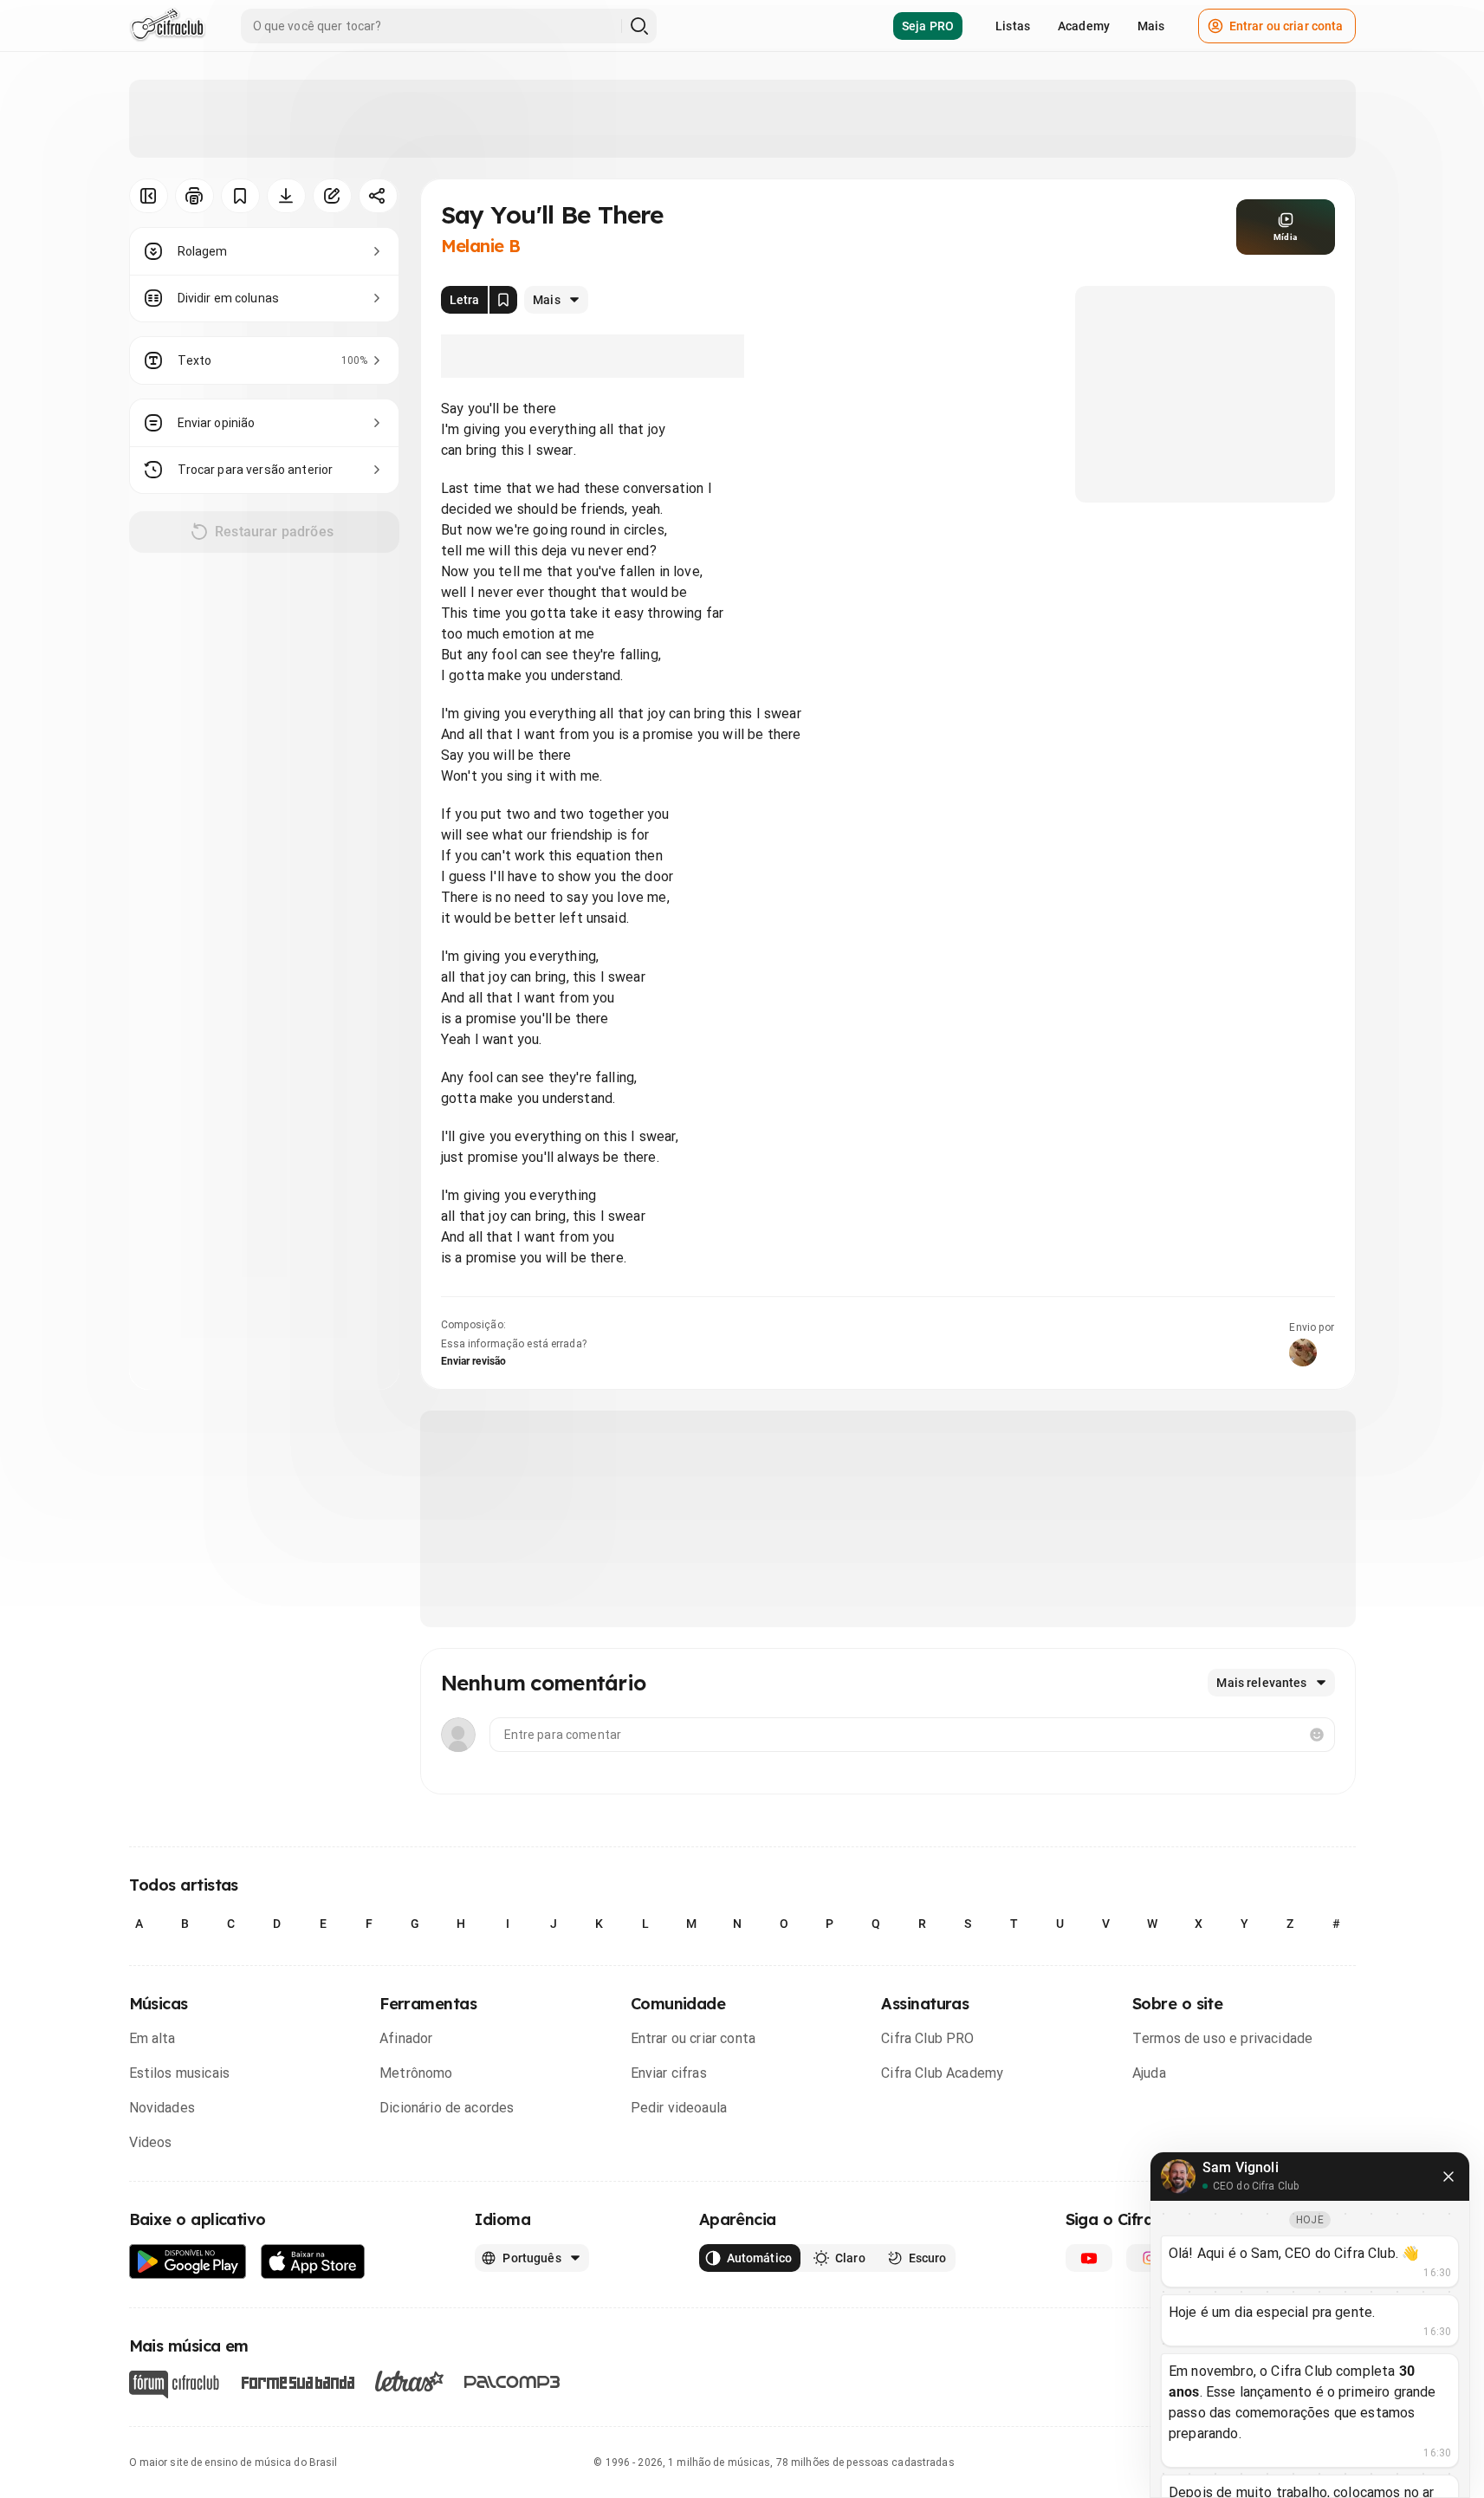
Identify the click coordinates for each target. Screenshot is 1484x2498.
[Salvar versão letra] (503, 300)
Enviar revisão (474, 1361)
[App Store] (313, 2262)
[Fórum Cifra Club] (174, 2384)
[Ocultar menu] (148, 195)
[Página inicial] (167, 26)
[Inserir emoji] (1317, 1735)
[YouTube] (1089, 2258)
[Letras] (409, 2381)
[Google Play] (188, 2262)
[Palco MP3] (512, 2382)
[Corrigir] (332, 195)
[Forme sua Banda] (297, 2381)
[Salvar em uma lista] (240, 195)
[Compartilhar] (378, 195)
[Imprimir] (194, 195)
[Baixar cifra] (286, 195)
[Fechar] (1448, 2176)
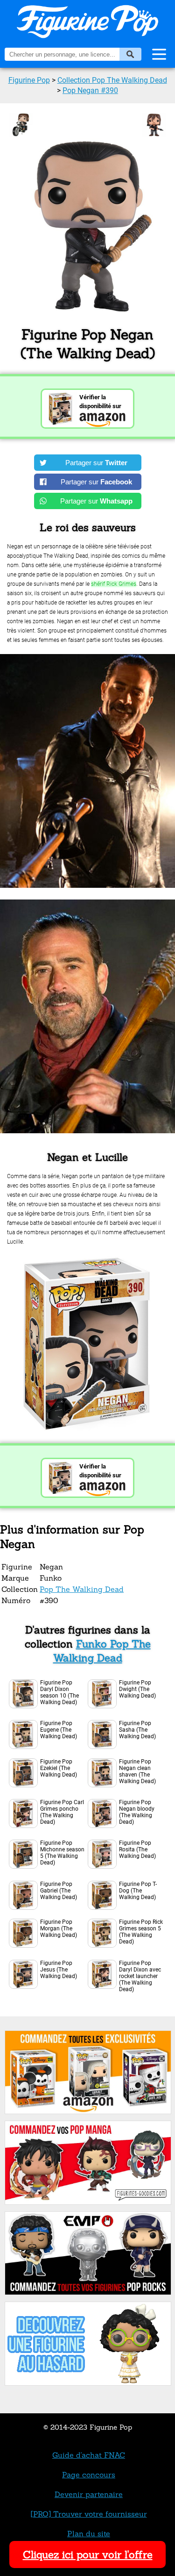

## AIM OF THE EXERCISE
The word "Salvar" appears in some lines of the listing. Give the number of those lines, and only that.

## RESPONSE TO THIS TASK
2